**DATA LISTING:**
• • • • • • •
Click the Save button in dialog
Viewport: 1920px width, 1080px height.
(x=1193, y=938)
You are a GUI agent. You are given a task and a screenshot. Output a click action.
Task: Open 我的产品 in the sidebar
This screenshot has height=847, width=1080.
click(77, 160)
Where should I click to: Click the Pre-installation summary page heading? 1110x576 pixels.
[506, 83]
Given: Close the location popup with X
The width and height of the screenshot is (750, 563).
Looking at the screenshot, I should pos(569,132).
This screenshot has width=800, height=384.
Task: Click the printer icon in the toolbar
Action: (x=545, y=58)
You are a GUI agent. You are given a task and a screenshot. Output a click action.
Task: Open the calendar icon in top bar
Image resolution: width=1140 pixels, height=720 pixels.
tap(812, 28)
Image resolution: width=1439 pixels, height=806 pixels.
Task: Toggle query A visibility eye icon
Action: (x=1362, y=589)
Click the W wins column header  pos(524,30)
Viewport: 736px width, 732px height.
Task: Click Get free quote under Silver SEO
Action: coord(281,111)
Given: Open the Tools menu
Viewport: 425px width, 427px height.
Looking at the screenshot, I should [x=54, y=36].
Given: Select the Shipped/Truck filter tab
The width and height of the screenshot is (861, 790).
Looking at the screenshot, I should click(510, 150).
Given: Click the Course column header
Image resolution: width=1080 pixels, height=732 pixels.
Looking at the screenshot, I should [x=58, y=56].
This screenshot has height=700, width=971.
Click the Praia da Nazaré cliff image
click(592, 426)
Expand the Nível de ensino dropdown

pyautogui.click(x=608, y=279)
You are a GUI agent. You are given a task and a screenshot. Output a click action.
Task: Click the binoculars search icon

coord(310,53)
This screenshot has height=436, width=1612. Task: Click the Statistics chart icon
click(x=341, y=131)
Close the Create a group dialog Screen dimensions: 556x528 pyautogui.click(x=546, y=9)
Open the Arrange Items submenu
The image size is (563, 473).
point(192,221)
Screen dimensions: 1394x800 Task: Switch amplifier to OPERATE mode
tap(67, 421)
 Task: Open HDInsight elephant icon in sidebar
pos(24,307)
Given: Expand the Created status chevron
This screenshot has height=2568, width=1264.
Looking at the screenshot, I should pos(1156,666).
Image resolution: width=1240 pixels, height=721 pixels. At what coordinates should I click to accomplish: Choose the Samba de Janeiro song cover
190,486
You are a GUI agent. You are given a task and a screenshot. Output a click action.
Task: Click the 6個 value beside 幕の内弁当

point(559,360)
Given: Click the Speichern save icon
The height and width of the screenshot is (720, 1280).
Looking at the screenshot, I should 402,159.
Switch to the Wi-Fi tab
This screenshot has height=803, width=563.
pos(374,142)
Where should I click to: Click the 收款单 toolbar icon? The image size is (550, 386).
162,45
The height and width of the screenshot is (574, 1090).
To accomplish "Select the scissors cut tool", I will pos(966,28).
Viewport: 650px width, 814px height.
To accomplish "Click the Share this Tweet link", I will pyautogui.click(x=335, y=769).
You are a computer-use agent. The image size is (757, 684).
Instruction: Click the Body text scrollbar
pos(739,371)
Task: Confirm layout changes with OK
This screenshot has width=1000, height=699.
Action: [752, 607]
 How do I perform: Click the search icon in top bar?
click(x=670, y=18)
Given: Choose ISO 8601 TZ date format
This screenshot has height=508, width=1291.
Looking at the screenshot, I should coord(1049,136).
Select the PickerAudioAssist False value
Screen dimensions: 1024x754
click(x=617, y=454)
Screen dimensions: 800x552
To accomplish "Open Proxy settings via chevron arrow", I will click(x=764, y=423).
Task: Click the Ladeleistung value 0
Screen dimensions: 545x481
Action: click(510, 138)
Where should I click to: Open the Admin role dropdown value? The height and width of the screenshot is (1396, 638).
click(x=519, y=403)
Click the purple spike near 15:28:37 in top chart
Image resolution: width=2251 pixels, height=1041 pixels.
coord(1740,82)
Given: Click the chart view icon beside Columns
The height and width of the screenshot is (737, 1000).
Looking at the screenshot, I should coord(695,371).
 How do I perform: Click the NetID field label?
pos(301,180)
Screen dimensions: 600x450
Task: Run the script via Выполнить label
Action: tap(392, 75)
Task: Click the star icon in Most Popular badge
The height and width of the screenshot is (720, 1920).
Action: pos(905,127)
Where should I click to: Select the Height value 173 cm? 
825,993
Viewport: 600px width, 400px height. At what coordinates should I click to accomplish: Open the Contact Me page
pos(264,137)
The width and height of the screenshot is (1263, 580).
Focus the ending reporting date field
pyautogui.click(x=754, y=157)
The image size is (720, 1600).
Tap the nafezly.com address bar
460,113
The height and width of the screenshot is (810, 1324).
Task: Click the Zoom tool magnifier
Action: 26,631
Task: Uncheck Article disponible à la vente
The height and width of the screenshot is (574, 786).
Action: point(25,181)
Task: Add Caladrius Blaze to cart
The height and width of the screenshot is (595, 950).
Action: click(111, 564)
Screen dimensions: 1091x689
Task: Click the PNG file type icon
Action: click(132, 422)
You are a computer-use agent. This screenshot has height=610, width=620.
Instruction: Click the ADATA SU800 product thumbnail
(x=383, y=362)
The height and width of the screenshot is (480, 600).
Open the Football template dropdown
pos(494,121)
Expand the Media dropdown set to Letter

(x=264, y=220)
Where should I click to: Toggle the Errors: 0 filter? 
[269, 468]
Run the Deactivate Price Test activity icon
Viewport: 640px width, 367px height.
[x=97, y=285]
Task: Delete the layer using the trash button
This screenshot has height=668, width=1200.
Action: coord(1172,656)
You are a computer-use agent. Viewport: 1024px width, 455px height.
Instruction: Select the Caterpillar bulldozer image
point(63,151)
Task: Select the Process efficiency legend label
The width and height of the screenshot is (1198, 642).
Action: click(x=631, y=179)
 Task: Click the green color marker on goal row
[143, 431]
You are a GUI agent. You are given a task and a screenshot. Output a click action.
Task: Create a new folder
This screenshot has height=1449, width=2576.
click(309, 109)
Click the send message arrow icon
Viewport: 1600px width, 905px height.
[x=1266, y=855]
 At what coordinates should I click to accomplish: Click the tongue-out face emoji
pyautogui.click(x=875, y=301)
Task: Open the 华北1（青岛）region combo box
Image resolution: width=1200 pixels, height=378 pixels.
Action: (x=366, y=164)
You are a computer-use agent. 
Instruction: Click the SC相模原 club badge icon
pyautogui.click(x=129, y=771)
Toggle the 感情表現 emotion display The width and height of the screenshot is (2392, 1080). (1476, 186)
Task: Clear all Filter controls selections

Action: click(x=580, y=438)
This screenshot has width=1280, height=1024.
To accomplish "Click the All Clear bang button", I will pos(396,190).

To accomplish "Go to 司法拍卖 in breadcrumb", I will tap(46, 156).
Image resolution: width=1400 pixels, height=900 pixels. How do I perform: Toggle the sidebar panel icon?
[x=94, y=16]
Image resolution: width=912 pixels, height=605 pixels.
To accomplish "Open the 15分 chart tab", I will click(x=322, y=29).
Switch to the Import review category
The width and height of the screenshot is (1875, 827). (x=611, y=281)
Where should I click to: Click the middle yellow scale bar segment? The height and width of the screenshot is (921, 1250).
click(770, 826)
• • • • • • •
A word-for-word transcription of all the data is needed.

**THE ANSWER:**
Click the Save button in dialog
Viewport: 1920px width, 1080px height.
(x=1193, y=938)
You are a GUI agent. You are given a task and a screenshot. Output a click action.
Task: Open 我的产品 in the sidebar
This screenshot has height=847, width=1080.
click(77, 160)
Where should I click to: Click the Pre-installation summary page heading? 1110x576 pixels.
[506, 83]
Given: Close the location popup with X
The width and height of the screenshot is (750, 563).
Looking at the screenshot, I should pos(569,132).
This screenshot has width=800, height=384.
Task: Click the printer icon in the toolbar
Action: (x=545, y=58)
You are a GUI agent. You are given a task and a screenshot. Output a click action.
Task: Open the calendar icon in top bar
Image resolution: width=1140 pixels, height=720 pixels.
tap(812, 28)
Image resolution: width=1439 pixels, height=806 pixels.
Task: Toggle query A visibility eye icon
Action: (x=1362, y=589)
Click the W wins column header  pos(524,30)
Viewport: 736px width, 732px height.
Task: Click Get free quote under Silver SEO
Action: coord(281,111)
Given: Open the Tools menu
Viewport: 425px width, 427px height.
Looking at the screenshot, I should [x=54, y=36].
Given: Select the Shipped/Truck filter tab
The width and height of the screenshot is (861, 790).
Looking at the screenshot, I should click(510, 150).
Given: Click the Course column header
Image resolution: width=1080 pixels, height=732 pixels.
Looking at the screenshot, I should [x=58, y=56].
This screenshot has height=700, width=971.
Click the Praia da Nazaré cliff image
click(592, 426)
Expand the Nível de ensino dropdown

pyautogui.click(x=608, y=279)
You are a GUI agent. You are given a task and a screenshot. Output a click action.
Task: Click the binoculars search icon

coord(310,53)
This screenshot has height=436, width=1612. Task: Click the Statistics chart icon
click(x=341, y=131)
Close the Create a group dialog Screen dimensions: 556x528 pyautogui.click(x=546, y=9)
Open the Arrange Items submenu
The image size is (563, 473).
point(192,221)
Screen dimensions: 1394x800 Task: Switch amplifier to OPERATE mode
tap(67, 421)
 Task: Open HDInsight elephant icon in sidebar
pos(24,307)
Given: Expand the Created status chevron
This screenshot has height=2568, width=1264.
Looking at the screenshot, I should pos(1156,666).
Image resolution: width=1240 pixels, height=721 pixels. At what coordinates should I click to accomplish: Choose the Samba de Janeiro song cover
190,486
You are a GUI agent. You are given a task and a screenshot. Output a click action.
Task: Click the 6個 value beside 幕の内弁当

point(559,360)
Given: Click the Speichern save icon
The height and width of the screenshot is (720, 1280).
Looking at the screenshot, I should 402,159.
Switch to the Wi-Fi tab
This screenshot has height=803, width=563.
pos(374,142)
Where should I click to: Click the 收款单 toolbar icon? The image size is (550, 386).
162,45
The height and width of the screenshot is (574, 1090).
To accomplish "Select the scissors cut tool", I will pos(966,28).
Viewport: 650px width, 814px height.
To accomplish "Click the Share this Tweet link", I will pyautogui.click(x=335, y=769).
You are a computer-use agent. The image size is (757, 684).
Instruction: Click the Body text scrollbar
pos(739,371)
Task: Confirm layout changes with OK
This screenshot has width=1000, height=699.
Action: [752, 607]
 How do I perform: Click the search icon in top bar?
click(x=670, y=18)
Given: Choose ISO 8601 TZ date format
This screenshot has height=508, width=1291.
Looking at the screenshot, I should coord(1049,136).
Select the PickerAudioAssist False value
Screen dimensions: 1024x754
click(x=617, y=454)
Screen dimensions: 800x552
To accomplish "Open Proxy settings via chevron arrow", I will click(x=764, y=423).
Task: Click the Ladeleistung value 0
Screen dimensions: 545x481
Action: click(510, 138)
Where should I click to: Open the Admin role dropdown value? The height and width of the screenshot is (1396, 638).
click(x=519, y=403)
Click the purple spike near 15:28:37 in top chart
Image resolution: width=2251 pixels, height=1041 pixels.
coord(1740,82)
Given: Click the chart view icon beside Columns
The height and width of the screenshot is (737, 1000).
Looking at the screenshot, I should coord(695,371).
 How do I perform: Click the NetID field label?
pos(301,180)
Screen dimensions: 600x450
Task: Run the script via Выполнить label
Action: tap(392, 75)
Task: Click the star icon in Most Popular badge
The height and width of the screenshot is (720, 1920).
Action: pos(905,127)
Where should I click to: Select the Height value 173 cm? 
825,993
Viewport: 600px width, 400px height. At what coordinates should I click to accomplish: Open the Contact Me page
pos(264,137)
The width and height of the screenshot is (1263, 580).
Focus the ending reporting date field
pyautogui.click(x=754, y=157)
The image size is (720, 1600).
Tap the nafezly.com address bar
460,113
The height and width of the screenshot is (810, 1324).
Task: Click the Zoom tool magnifier
Action: 26,631
Task: Uncheck Article disponible à la vente
The height and width of the screenshot is (574, 786).
Action: point(25,181)
Task: Add Caladrius Blaze to cart
The height and width of the screenshot is (595, 950).
Action: click(111, 564)
Screen dimensions: 1091x689
Task: Click the PNG file type icon
Action: click(132, 422)
You are a computer-use agent. This screenshot has height=610, width=620.
Instruction: Click the ADATA SU800 product thumbnail
(x=383, y=362)
The height and width of the screenshot is (480, 600).
Open the Football template dropdown
pos(494,121)
Expand the Media dropdown set to Letter

(x=264, y=220)
Where should I click to: Toggle the Errors: 0 filter? 
[269, 468]
Run the Deactivate Price Test activity icon
Viewport: 640px width, 367px height.
[x=97, y=285]
Task: Delete the layer using the trash button
This screenshot has height=668, width=1200.
Action: coord(1172,656)
You are a computer-use agent. Viewport: 1024px width, 455px height.
Instruction: Select the Caterpillar bulldozer image
point(63,151)
Task: Select the Process efficiency legend label
The width and height of the screenshot is (1198, 642).
Action: click(x=631, y=179)
 Task: Click the green color marker on goal row
[143, 431]
You are a GUI agent. You are given a task and a screenshot. Output a click action.
Task: Create a new folder
This screenshot has height=1449, width=2576.
click(309, 109)
Click the send message arrow icon
Viewport: 1600px width, 905px height.
[x=1266, y=855]
 At what coordinates should I click to accomplish: Click the tongue-out face emoji
pyautogui.click(x=875, y=301)
Task: Open the 华北1（青岛）region combo box
Image resolution: width=1200 pixels, height=378 pixels.
Action: (x=366, y=164)
You are a computer-use agent. 
Instruction: Click the SC相模原 club badge icon
pyautogui.click(x=129, y=771)
Toggle the 感情表現 emotion display The width and height of the screenshot is (2392, 1080). (1476, 186)
Task: Clear all Filter controls selections

Action: click(x=580, y=438)
This screenshot has width=1280, height=1024.
To accomplish "Click the All Clear bang button", I will pos(396,190).

To accomplish "Go to 司法拍卖 in breadcrumb", I will tap(46, 156).
Image resolution: width=1400 pixels, height=900 pixels. How do I perform: Toggle the sidebar panel icon?
[x=94, y=16]
Image resolution: width=912 pixels, height=605 pixels.
To accomplish "Open the 15分 chart tab", I will click(x=322, y=29).
Switch to the Import review category
The width and height of the screenshot is (1875, 827). (x=611, y=281)
Where should I click to: Click the middle yellow scale bar segment? The height and width of the screenshot is (921, 1250).
click(770, 826)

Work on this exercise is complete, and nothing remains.